(Stored records)
•••

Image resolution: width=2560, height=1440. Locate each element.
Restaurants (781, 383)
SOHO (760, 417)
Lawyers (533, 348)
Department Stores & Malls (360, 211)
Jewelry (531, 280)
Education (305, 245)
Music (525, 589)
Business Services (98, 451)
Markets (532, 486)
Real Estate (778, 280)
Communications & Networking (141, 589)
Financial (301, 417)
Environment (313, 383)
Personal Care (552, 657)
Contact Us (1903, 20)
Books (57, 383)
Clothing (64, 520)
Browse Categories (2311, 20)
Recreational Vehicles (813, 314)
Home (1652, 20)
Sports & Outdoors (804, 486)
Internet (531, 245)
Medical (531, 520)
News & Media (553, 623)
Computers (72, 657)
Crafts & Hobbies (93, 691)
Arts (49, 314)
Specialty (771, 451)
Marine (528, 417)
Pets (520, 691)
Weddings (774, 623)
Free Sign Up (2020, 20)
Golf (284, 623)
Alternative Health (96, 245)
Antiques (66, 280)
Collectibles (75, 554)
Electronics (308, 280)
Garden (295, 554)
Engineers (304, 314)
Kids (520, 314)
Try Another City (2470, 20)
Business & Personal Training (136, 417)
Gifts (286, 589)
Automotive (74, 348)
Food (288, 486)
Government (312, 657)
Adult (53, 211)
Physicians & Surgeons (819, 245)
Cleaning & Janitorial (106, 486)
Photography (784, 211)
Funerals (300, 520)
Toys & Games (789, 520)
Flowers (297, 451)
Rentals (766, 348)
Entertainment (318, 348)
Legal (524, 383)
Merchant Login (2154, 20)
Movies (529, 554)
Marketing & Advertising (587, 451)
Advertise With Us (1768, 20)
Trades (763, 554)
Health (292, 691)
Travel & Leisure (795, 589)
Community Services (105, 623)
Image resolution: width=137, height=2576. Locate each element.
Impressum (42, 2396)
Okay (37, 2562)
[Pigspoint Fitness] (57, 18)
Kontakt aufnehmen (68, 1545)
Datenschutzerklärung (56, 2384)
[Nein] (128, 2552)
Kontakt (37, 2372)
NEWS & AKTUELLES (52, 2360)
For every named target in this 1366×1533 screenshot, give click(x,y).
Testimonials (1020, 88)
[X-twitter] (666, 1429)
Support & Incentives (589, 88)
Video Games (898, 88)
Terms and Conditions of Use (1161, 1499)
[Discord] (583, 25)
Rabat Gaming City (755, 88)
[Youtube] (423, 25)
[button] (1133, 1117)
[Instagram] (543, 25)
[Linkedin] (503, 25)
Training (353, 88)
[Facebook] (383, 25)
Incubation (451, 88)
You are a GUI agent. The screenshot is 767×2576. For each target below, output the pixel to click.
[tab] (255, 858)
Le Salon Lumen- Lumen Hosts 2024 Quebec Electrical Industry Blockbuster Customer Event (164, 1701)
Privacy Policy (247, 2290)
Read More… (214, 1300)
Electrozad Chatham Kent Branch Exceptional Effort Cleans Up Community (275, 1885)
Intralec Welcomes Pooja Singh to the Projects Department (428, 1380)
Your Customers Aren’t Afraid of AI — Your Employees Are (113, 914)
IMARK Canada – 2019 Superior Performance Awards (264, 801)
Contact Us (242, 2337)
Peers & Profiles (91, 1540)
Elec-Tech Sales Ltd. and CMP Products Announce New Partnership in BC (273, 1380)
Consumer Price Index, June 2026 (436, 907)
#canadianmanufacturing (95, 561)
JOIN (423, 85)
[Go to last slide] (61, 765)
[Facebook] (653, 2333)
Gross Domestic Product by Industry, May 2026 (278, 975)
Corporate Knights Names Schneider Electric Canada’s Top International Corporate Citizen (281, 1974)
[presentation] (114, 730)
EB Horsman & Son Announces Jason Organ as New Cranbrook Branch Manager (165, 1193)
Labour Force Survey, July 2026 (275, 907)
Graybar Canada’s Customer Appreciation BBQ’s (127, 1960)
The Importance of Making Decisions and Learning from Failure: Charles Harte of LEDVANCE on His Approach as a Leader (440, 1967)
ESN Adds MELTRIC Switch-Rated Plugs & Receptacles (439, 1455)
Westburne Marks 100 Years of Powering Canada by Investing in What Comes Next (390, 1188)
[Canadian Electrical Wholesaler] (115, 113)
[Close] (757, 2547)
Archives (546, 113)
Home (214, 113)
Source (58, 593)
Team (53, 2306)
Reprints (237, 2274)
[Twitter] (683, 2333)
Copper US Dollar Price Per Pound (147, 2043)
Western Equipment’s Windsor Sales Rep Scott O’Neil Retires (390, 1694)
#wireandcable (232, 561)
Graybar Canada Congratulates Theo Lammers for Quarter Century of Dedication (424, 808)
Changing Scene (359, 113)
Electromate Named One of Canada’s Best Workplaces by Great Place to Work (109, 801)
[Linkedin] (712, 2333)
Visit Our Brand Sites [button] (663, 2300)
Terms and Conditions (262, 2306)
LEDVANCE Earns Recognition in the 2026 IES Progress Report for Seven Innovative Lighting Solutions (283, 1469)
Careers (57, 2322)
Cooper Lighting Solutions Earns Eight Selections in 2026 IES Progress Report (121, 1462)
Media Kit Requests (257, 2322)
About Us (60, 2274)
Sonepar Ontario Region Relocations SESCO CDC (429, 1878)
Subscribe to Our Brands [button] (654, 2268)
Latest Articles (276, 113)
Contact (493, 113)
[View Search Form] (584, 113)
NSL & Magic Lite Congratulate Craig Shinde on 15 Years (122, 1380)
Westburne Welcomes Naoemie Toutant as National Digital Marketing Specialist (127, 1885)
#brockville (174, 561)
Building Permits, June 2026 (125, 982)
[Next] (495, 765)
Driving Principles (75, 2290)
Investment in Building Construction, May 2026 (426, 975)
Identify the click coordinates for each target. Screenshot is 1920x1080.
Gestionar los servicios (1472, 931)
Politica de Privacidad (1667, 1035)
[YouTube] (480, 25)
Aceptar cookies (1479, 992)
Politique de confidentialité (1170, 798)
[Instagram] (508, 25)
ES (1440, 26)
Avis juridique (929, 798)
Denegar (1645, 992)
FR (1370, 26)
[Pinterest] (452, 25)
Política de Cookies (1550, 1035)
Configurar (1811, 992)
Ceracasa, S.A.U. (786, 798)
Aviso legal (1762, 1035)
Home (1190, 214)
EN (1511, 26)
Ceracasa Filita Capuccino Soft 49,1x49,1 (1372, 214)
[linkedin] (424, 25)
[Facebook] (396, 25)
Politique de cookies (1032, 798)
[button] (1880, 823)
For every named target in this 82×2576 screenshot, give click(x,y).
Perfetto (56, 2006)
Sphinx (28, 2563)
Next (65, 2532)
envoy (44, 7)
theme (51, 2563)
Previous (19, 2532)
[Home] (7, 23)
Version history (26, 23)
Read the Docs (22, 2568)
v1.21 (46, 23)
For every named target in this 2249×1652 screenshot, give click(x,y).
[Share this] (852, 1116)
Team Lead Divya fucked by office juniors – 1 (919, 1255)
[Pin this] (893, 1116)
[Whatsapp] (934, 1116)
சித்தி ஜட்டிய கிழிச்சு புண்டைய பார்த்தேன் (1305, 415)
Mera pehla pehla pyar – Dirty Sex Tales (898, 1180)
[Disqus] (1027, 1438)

•••

= Exercise =
The entries above hold a line with "Ceracasa Filita Capuccino" and a later line with "சித்தி ஜட்டிய கிழிச்சு". Write out exactly those lines and all lines between, nothing more.

= Response box =
Ceracasa Filita Capuccino Soft 49,1x49,1 (1372, 214)
[linkedin] (424, 25)
[Facebook] (396, 25)
Politique de cookies (1032, 798)
[button] (1880, 823)
For every named target in this 82×2576 screenshot, give click(x,y).
Perfetto (56, 2006)
Sphinx (28, 2563)
Next (65, 2532)
envoy (44, 7)
theme (51, 2563)
Previous (19, 2532)
[Home] (7, 23)
Version history (26, 23)
Read the Docs (22, 2568)
v1.21 (46, 23)
For every named target in this 2249×1652 screenshot, give click(x,y).
[Share this] (852, 1116)
Team Lead Divya fucked by office juniors – 1 (919, 1255)
[Pin this] (893, 1116)
[Whatsapp] (934, 1116)
சித்தி ஜட்டிய கிழிச்சு புண்டைய பார்த்தேன் (1305, 415)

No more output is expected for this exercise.